> Your goal: All of the data is to be written out again exactly, without the pictures.

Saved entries
* * * * * * *

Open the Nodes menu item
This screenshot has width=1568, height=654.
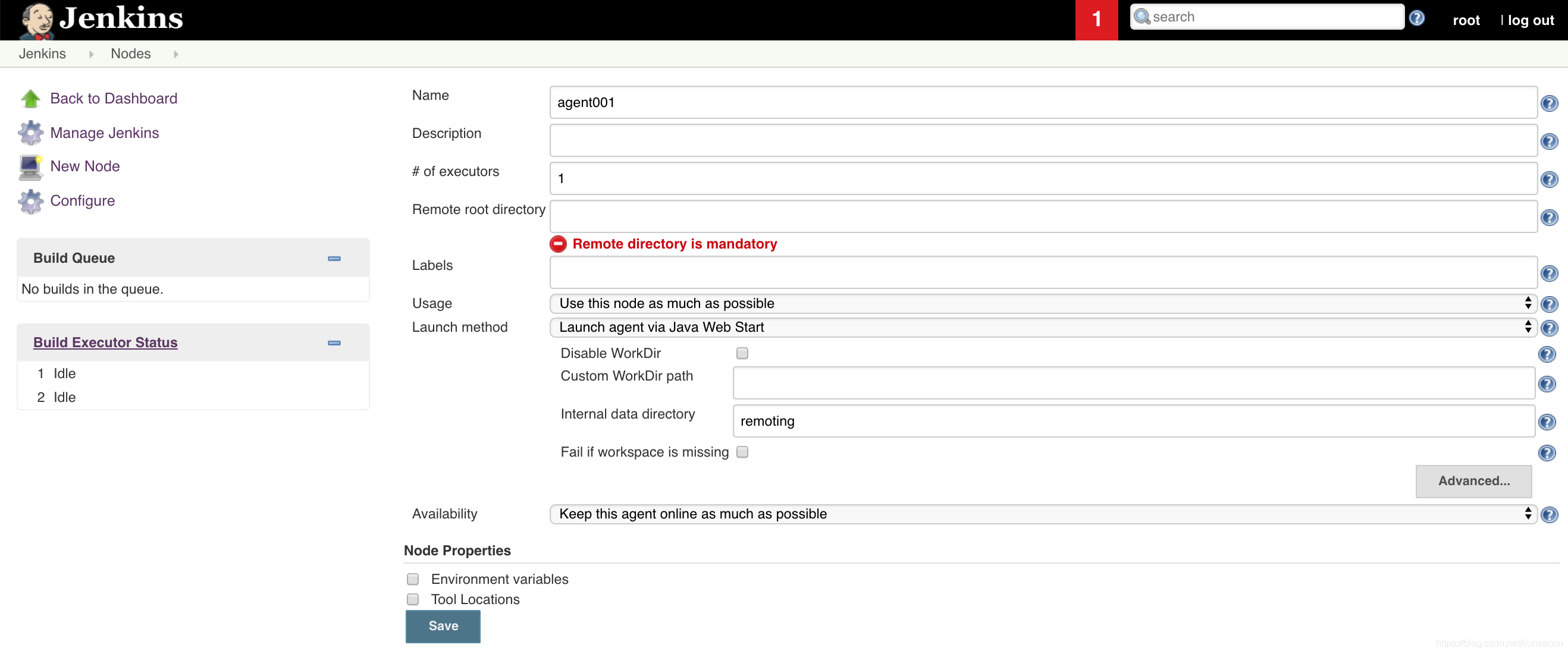(x=130, y=53)
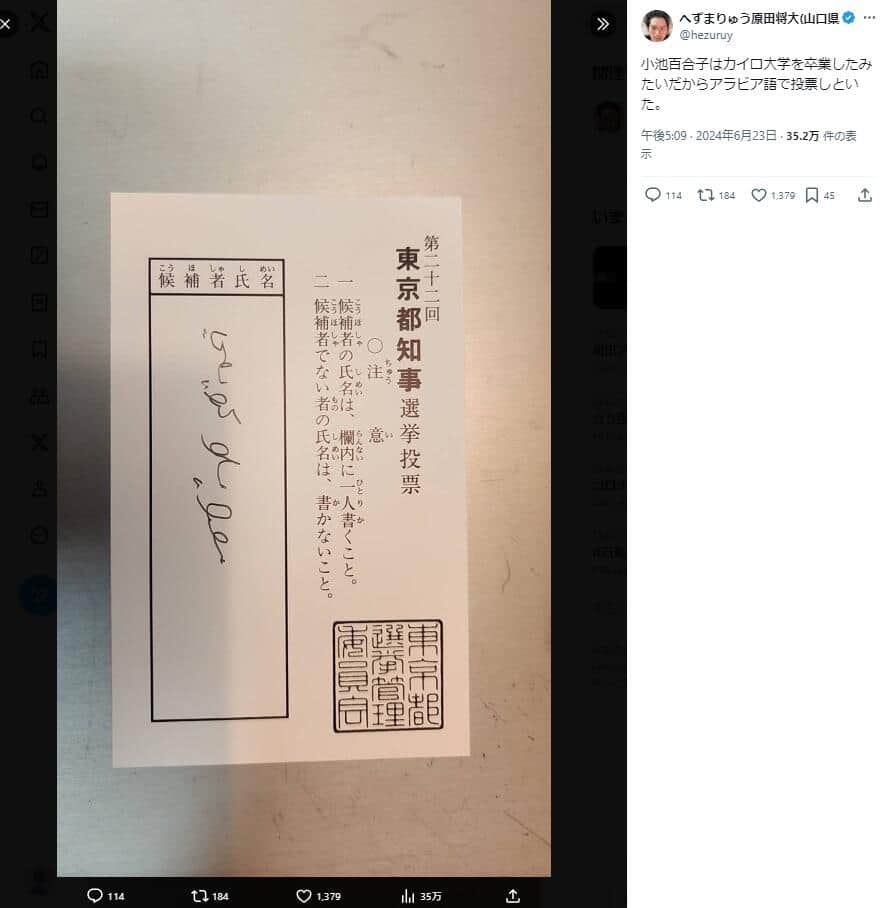The image size is (889, 908).
Task: Click share icon beneath the photo
Action: tap(513, 896)
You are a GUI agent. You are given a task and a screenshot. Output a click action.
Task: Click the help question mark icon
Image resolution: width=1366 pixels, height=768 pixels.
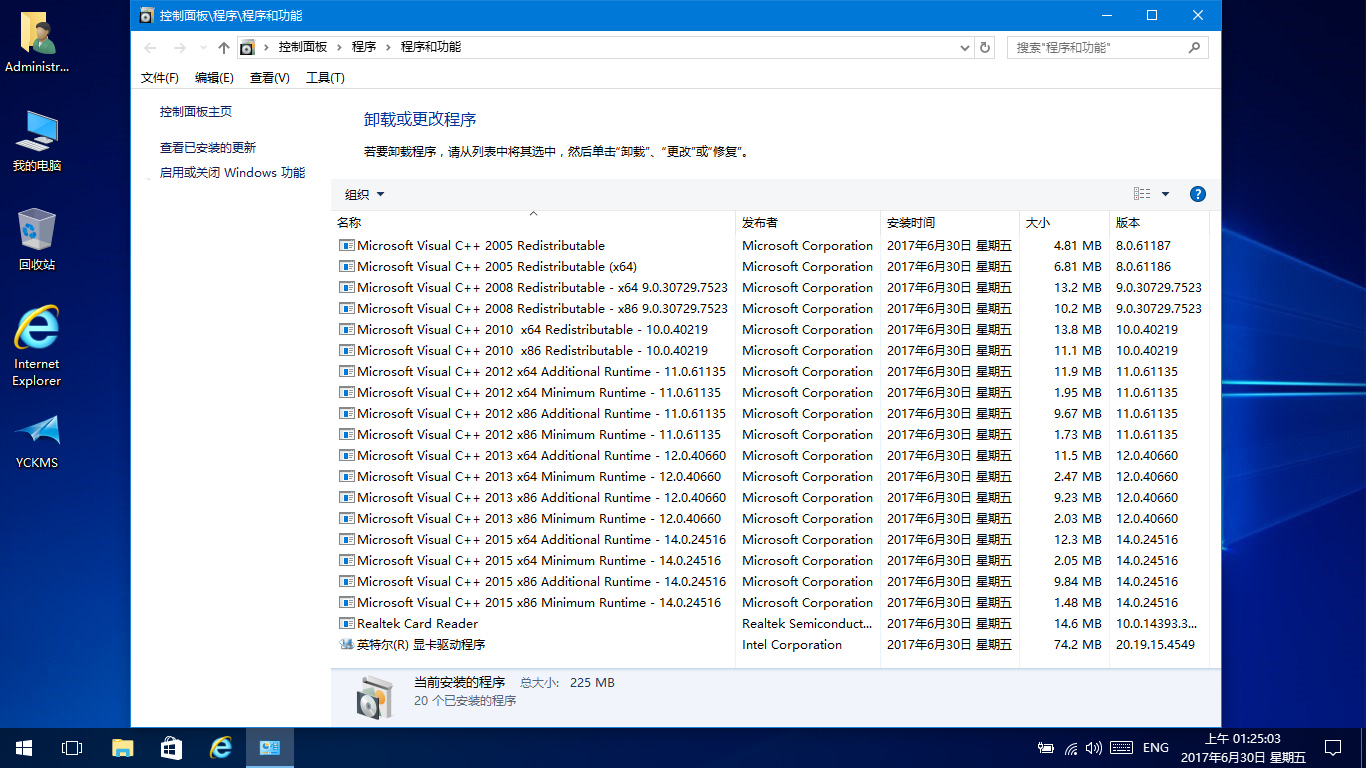[1198, 194]
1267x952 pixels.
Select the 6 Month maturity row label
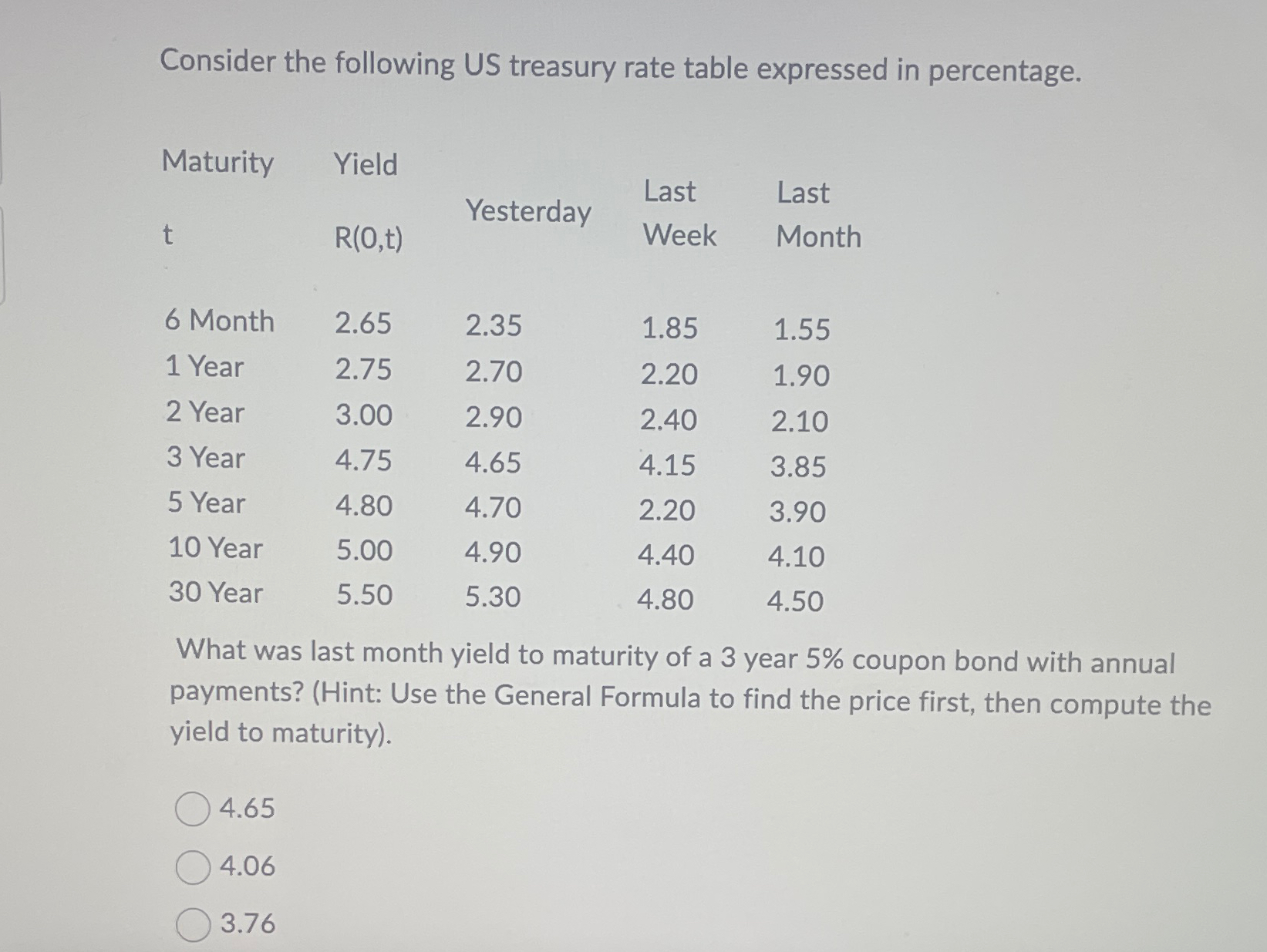220,321
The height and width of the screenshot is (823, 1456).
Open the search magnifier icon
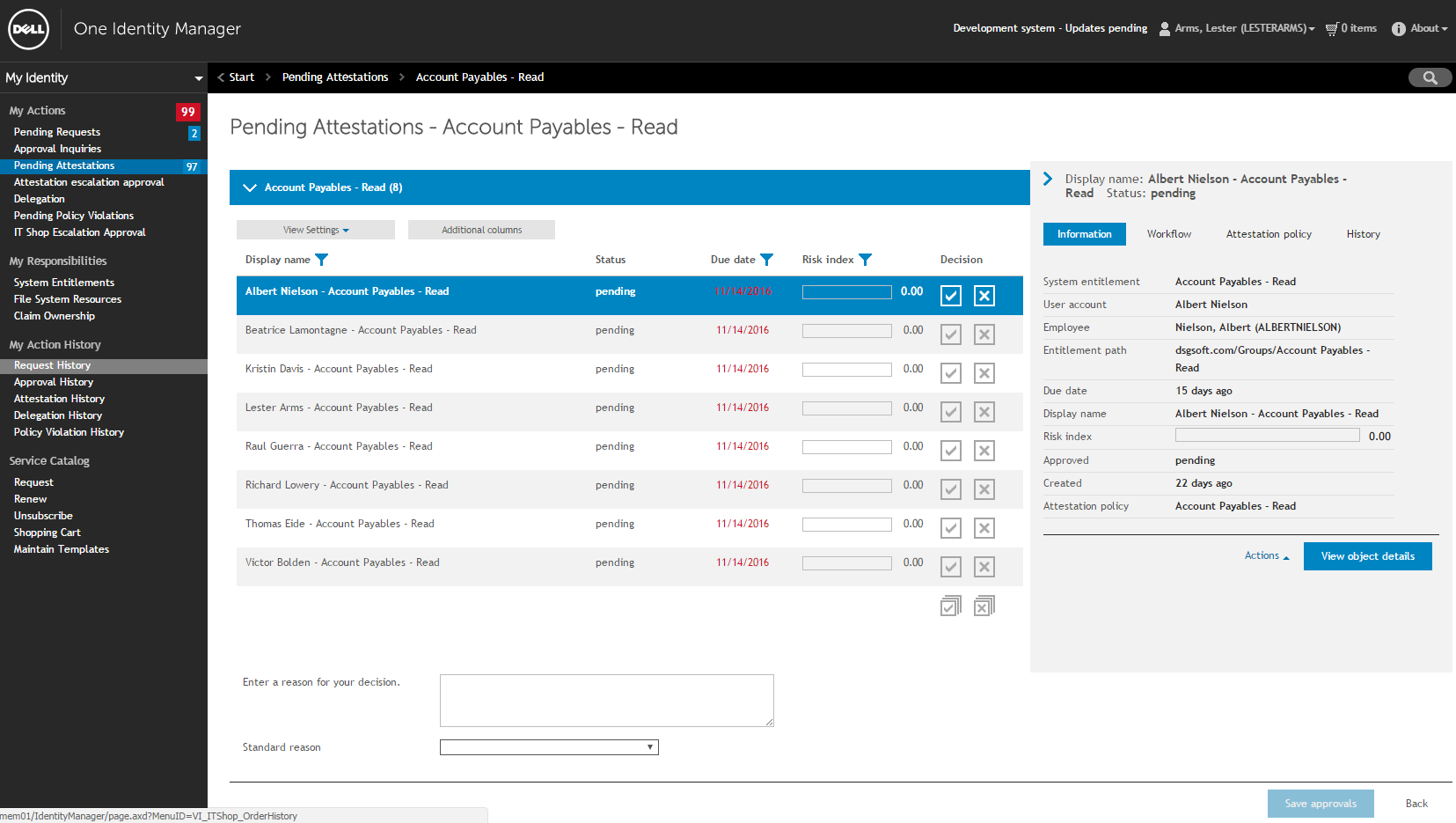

* * * * * * *

> Task solution:
Open the Nodes menu item
This screenshot has width=1568, height=654.
(x=130, y=53)
The image size is (889, 908).
Task: Click share icon beneath the photo
Action: tap(513, 896)
You are a GUI agent. You are given a task and a screenshot. Output a click action.
Task: Click the help question mark icon
Image resolution: width=1366 pixels, height=768 pixels.
[1198, 194]
1267x952 pixels.
Select the 6 Month maturity row label
220,321
The height and width of the screenshot is (823, 1456).
Open the search magnifier icon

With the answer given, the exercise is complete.